I'm having trouble determining the convergence of the series: $$ \sum_{k=1}^{\infty}\sqrt k - 2\sqrt {k + 1} + \sqrt {k + 2} $$
I am thinking it doesn't converge and since neither the root test or $$|\frac{a_{k+1}}{a_{k}}|$$ seemed to work for me I would have to use a comparing test
Keep in mind I am not allowed to actually calculate what it converges to.
On
$$\sqrt{k} - 2 \sqrt{k + 1} + \sqrt{k + 2} = \color{red}{\sqrt{k + 2} - \sqrt{k + 1}} - \big(\color{blue}{\sqrt{k + 1} - \sqrt{k}}\big)$$
By Telescoping sum we get,
$$ \sum^n_{k=1}\sqrt{k} - 2 \sqrt{k + 1} + \sqrt{k + 2}= =\sqrt{n + 2}-\sqrt{2} -(\sqrt{n+1} -1) =\\=\frac{1}{\sqrt{n + 2}+\sqrt{n + 1 }}+1-\sqrt{ 2}$$
$$ \sum^{\infty}_{k=1}\sqrt{k} - 2 \sqrt{k + 1} + \sqrt{k + 2} =\lim_{n\to\infty}\frac{1}{\sqrt{n + 2}+\sqrt{n + 1 }}+1-\sqrt{ 2}= \color{blue}{1-\sqrt{ 2}}$$
On
For real $0 < x < 1,$ you can check, by squaring, that $$ 1 + \frac{x}{2} - \frac{x^2}{8} < \sqrt{1+x} < 1 + \frac{x}{2} - \frac{x^2}{8} + \frac{x^3}{16} $$ You can get the same information from the first few terms of the Taylor series, with explicit remainder.

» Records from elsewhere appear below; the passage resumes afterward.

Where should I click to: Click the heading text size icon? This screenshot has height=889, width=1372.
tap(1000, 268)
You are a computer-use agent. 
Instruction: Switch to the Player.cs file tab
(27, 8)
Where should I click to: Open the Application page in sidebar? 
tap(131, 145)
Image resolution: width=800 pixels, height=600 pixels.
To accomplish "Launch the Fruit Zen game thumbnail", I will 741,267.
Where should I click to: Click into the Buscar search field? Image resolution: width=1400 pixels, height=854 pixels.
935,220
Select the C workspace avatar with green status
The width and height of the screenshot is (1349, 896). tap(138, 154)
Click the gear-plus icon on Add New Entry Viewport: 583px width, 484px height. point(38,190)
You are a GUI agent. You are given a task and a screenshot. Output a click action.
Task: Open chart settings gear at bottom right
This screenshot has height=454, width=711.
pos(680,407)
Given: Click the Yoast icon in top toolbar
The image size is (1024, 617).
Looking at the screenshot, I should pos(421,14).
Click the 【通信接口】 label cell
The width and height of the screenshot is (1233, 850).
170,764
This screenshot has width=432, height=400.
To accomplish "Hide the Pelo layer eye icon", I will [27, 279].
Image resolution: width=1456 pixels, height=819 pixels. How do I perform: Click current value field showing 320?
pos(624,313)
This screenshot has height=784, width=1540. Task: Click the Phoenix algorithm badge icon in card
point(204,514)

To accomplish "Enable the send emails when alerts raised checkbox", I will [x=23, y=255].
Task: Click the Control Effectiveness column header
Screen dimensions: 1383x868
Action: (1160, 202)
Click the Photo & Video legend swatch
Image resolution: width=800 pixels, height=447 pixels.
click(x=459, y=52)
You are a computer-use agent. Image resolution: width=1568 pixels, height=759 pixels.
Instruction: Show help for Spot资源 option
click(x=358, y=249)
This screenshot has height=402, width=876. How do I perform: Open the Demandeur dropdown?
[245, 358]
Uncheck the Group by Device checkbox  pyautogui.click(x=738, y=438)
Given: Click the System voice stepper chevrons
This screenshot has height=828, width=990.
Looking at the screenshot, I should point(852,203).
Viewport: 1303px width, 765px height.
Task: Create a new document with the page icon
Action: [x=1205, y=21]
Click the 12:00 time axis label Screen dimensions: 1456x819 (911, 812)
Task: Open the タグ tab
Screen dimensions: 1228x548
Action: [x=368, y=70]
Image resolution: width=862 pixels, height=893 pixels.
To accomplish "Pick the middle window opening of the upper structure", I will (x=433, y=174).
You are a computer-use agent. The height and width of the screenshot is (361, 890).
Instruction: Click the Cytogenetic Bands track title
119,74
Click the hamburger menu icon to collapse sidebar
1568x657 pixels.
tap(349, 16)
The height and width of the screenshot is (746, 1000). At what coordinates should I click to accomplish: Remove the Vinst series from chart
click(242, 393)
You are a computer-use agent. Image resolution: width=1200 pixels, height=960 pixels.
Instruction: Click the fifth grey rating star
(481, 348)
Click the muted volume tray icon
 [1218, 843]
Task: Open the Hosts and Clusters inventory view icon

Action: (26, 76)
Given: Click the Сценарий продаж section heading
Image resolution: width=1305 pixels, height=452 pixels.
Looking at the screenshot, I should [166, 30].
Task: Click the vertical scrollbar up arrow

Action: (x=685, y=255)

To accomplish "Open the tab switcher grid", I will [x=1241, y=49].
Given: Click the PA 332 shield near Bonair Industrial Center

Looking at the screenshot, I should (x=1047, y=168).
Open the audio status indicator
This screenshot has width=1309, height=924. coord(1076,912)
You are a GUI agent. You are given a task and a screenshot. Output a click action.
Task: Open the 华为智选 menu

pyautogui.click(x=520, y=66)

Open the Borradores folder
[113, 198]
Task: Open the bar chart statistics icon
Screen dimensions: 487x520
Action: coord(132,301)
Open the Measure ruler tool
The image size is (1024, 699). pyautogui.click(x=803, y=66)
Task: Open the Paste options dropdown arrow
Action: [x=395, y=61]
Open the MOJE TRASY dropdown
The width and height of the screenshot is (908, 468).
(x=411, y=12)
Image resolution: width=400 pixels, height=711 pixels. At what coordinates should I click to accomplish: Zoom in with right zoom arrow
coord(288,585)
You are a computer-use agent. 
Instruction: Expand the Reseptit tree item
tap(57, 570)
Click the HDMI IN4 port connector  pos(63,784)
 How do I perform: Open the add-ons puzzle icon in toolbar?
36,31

Using $x = 1/k$ and $x = 2/k$ gives $$ \sqrt k \left( - \frac{1}{4 k^2} \right) < \sqrt k - 2 \sqrt {k+1} + \sqrt {k+2} < \sqrt k \left( - \frac{1}{4 k^2} + \frac{3}{8 k^3} \right), $$ $$ - \frac{1}{4 k^{3/2}} < \sqrt k - 2 \sqrt {k+1} + \sqrt {k+2} < - \frac{1}{4 k^{3/2}} + \frac{3}{8 k^{5/2}} \; \; . $$ When $k \geq 2,$ we get $$ - \frac{1}{4 k^{3/2}} < \sqrt k - 2 \sqrt {k+1} + \sqrt {k+2} < 0 \; \; . $$
Here's an outline of a solution:
Notice that
$$\sqrt{k} - 2 \sqrt{k + 1} + \sqrt{k + 2} = \sqrt{k + 2} - \sqrt{k + 1} - \big(\sqrt{k + 1} - \sqrt{k}\big)$$
is the difference between the right- and left- hand estimates for the derivative of $\sqrt{x}$ at $k + 1$. This has a lot in common with the second derivative of $\sqrt{x}$, which is of the order $x^{-3/2}$. Hence, you may find it very useful to compare your series with
$$\sum_{k = 1}^{\infty} \frac{1}{k^{3/2}}$$
which is easily seen to converge.
Alternatively, as pointed out in comments, the series telescopes.